Transcriptomes of Arctic and temperate diatoms. Transcriptomes of Thalassiosira gravida, Chaetoceros diadema, Pseudo-Nitzschia turgidula, Shionodiscus bioculatus, and Thalassiosira rotula

To determine single-nucleotide polymorphisms, transcriptomic profiles were assed for the Arctic diatoms Thalassiosira gravida (5 strains), Chaetoceros diadema, Pseudo-Nitzschia turgidula, Shionodiscus bioculatus, and the temperate diatom Thalassiosira rotula (4 strains) under controlled laboratory conditions. Cultures were maintained at a light intensity of 30µmol photons m^-2 s^-1 with photoperiod of 16:8h at a temperature of 4° and 15°C for Arctic and temperate diatoms, respectively.
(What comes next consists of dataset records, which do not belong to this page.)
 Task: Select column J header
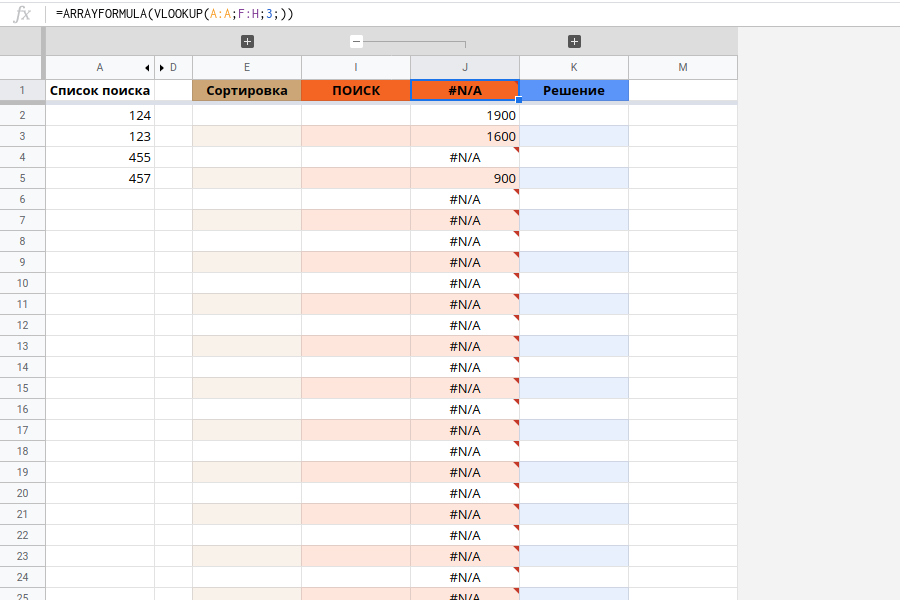pyautogui.click(x=464, y=67)
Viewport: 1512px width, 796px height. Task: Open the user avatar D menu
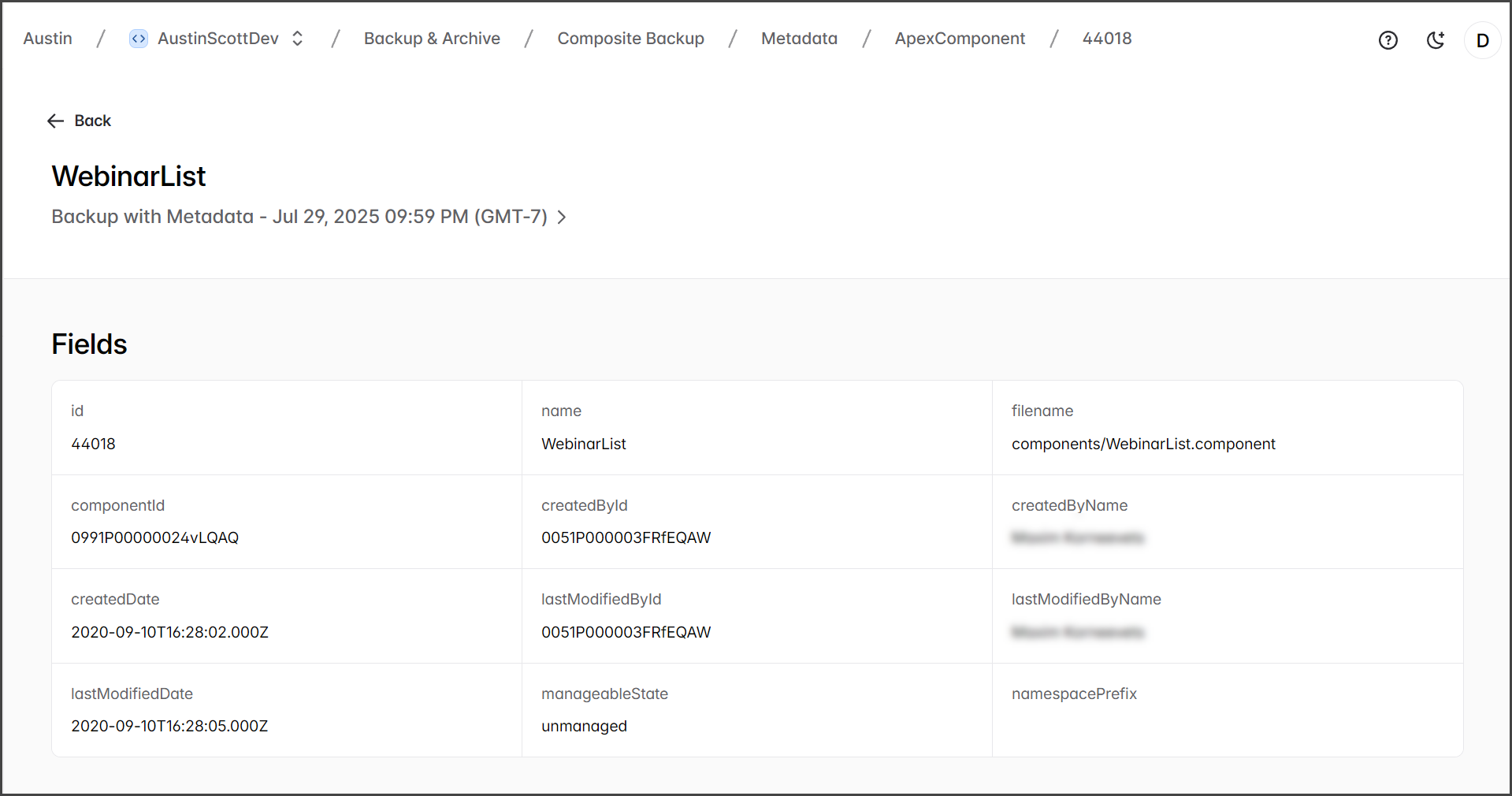pyautogui.click(x=1482, y=40)
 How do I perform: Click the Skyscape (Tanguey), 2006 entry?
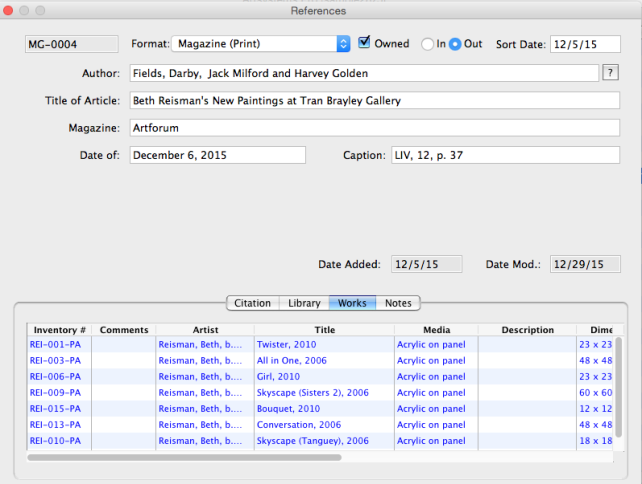point(312,440)
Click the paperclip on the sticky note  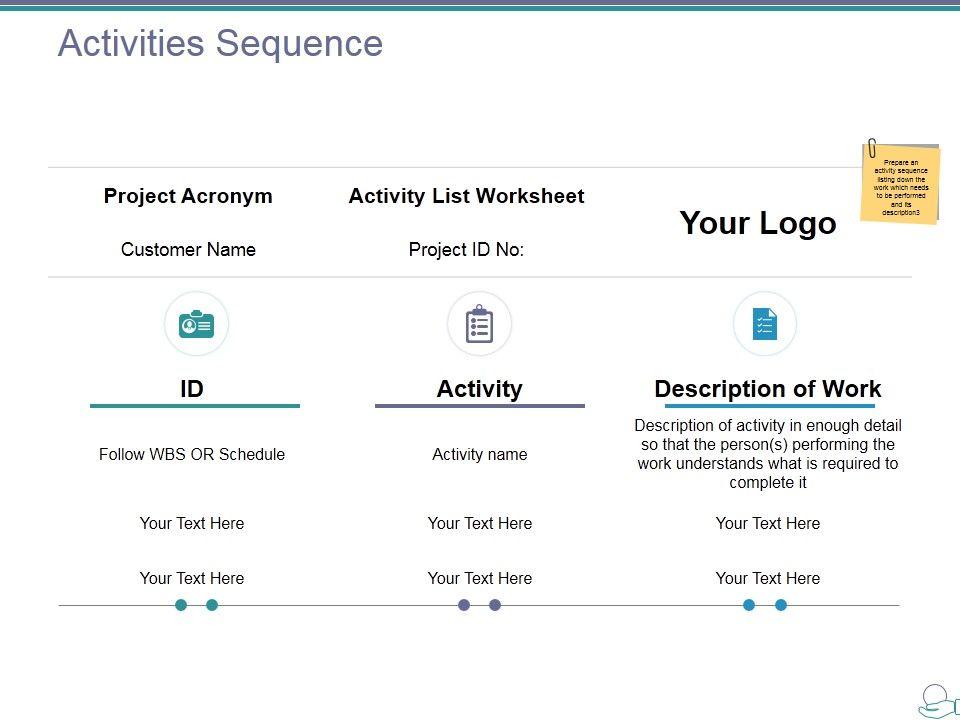pos(872,148)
During the illumination period, 40 ml culture of each strain was filtered using a 10 µm nylon filter (Merck Millipore, USA). The filter was then fixed in 1 ml TriReagent (Sigma-Aldrich, St. Louis, USA) with glass beads and immediately frozen at -80°C for future processing. Cultures were harvested during the mid-exponential growth phase at 4°C for Arctic strains and 15°C for temperate strains. RNA isolation was performed following the detailed protocol by Wohlrab et al. 2017(DOI: 10.1186/s12898-017-0119-y). Library preparation was subsequently carried out using the Illumina Stranded mRNA Prep Ligation Kit (Illumina, San Diego, USA) according to the manufacturer's instructions. The resulting paired-end cDNA libraries were sequenced on a NextSeq 2000 (Illumina, San Diego, USA) using the P3 Reagents kit (2 x 150 cycles).